But first he had to find one.

The rain was lighter when they awoke. Carefully, they packed their equipment and set out again. Halfway up a steep, slippery, moss-bedecked slope he was delighted to find an outcropping of ohi’a trees. Fully mature at eight inches high, they were all more than a hundred years old. Later he spotted a thriving specimen of gunnera, the world’s largest herb, with its unique eight-foot leaves. Miniature trees and giant herbs. Reversed proportions, he reflected, were the norm in the Alakai.

Later that day the sun came out and they saw their first birds. Sanchez picked up a pair of bright red apapane, but it was Fanole who pointed out the endemic anianiau and the rarer i’iwi. Loftgren felt left out until he saw a tiny elepaio sheltering from the sun beneath a palapali fern.

Of the akialoa, however, there was no sign.

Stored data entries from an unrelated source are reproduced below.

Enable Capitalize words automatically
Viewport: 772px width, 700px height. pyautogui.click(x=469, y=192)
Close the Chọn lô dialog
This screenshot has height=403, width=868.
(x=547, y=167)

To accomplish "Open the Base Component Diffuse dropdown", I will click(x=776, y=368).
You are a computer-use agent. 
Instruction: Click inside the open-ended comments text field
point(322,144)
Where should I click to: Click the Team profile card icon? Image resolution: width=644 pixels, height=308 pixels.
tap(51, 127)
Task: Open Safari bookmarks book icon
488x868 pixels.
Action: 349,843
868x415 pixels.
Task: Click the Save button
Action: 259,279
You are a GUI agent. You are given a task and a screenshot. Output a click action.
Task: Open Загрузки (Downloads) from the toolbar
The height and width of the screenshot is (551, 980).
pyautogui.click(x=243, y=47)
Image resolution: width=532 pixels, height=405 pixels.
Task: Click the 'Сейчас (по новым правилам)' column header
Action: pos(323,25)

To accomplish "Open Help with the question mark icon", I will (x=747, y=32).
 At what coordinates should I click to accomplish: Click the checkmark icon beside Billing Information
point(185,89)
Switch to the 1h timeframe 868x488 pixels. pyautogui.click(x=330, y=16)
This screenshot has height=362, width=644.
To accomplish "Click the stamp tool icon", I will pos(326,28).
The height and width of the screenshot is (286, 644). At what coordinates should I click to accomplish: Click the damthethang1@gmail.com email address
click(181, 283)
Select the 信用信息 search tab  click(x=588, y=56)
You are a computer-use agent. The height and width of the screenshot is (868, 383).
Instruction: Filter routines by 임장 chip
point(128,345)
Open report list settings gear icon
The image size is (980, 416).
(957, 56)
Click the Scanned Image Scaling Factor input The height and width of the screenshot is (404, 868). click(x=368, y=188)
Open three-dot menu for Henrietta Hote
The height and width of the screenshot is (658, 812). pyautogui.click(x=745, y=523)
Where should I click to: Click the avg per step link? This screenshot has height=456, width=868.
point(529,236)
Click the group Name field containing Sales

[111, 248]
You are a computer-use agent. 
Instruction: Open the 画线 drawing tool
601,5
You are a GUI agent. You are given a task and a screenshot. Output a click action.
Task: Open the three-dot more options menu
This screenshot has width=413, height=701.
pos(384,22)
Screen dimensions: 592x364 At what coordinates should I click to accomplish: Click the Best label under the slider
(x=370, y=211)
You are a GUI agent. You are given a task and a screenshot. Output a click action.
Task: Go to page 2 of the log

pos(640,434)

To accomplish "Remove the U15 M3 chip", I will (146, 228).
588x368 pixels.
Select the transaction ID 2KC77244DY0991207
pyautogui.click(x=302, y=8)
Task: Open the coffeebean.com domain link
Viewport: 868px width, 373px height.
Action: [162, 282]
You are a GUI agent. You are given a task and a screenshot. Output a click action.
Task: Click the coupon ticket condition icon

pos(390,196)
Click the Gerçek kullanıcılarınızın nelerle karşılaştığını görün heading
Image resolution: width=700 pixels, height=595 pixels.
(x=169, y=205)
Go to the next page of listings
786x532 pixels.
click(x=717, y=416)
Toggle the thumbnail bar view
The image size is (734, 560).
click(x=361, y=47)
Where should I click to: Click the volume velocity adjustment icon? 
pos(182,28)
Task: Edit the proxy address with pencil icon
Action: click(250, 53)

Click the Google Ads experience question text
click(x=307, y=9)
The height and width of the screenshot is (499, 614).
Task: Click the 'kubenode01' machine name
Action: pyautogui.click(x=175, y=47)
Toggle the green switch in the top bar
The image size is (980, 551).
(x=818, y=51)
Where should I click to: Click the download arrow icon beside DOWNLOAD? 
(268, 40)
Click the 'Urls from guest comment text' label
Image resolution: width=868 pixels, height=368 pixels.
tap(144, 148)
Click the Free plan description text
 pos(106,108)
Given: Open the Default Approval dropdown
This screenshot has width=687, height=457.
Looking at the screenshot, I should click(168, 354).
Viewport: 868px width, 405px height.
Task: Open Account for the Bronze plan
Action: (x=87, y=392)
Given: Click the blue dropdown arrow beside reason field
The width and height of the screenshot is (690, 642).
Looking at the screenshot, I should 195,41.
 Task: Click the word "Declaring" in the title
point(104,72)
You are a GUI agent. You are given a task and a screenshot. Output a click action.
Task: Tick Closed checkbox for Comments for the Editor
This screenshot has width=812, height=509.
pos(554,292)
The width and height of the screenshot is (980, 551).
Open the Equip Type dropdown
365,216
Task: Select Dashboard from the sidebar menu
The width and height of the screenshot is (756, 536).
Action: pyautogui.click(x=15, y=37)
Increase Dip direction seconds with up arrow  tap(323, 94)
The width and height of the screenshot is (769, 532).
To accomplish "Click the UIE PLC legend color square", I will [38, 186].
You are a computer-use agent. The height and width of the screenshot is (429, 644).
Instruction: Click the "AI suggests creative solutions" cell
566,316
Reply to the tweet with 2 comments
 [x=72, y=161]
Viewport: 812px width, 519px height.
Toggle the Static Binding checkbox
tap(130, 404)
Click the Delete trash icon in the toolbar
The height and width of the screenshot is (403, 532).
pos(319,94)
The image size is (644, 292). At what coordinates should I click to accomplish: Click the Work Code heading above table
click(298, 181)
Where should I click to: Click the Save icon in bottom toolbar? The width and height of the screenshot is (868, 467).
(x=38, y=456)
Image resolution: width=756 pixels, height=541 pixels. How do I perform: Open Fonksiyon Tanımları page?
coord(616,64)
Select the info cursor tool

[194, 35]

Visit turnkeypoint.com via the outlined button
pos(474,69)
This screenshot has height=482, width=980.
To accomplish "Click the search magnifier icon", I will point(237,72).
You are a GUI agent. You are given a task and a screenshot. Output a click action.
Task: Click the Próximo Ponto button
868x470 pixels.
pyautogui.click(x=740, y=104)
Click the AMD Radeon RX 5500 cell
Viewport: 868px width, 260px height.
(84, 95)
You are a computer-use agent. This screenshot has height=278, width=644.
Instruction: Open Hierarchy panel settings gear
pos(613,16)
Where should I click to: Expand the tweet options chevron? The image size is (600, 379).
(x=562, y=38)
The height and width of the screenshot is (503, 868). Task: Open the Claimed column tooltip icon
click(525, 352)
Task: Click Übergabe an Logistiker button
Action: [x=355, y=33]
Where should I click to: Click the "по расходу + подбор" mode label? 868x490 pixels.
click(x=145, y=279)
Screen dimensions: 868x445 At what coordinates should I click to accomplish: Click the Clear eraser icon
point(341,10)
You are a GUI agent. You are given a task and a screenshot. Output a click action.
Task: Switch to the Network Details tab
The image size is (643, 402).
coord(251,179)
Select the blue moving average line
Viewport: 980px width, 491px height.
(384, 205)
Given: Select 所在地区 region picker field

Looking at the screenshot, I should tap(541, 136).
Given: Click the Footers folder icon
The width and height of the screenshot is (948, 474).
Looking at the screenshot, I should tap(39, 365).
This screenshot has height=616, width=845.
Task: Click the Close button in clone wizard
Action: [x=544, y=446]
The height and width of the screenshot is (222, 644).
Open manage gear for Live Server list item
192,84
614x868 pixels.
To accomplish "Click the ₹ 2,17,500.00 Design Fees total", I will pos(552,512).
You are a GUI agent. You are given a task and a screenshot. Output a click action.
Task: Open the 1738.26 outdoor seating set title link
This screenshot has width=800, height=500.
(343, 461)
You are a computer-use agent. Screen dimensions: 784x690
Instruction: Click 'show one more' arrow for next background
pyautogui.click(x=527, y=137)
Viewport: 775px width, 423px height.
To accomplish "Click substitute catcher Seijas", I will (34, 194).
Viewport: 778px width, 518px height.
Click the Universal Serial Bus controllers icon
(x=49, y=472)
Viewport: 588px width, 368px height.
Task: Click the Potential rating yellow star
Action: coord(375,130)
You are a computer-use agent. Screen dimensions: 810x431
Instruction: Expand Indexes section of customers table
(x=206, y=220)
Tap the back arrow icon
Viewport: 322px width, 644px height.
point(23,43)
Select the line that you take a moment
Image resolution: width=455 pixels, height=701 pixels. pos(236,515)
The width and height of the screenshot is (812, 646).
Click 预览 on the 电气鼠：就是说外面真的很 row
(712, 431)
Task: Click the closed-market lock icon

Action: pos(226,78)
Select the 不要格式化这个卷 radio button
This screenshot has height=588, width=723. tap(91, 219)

It was raining seriously when they entered the first bogs, edging around them where possible and wading through—sometimes up to their waists—when it was not. Fluttering fragments of fluorescent tape tied to tree branches were all that marked the trail, and these were hard to see in the fog that had settled over the swamp. Several times Loftgren had to admit he would have been lost without Fanole to lead the way.

On the third morning they turned off the intermittent trail and plunged into abject wilderness.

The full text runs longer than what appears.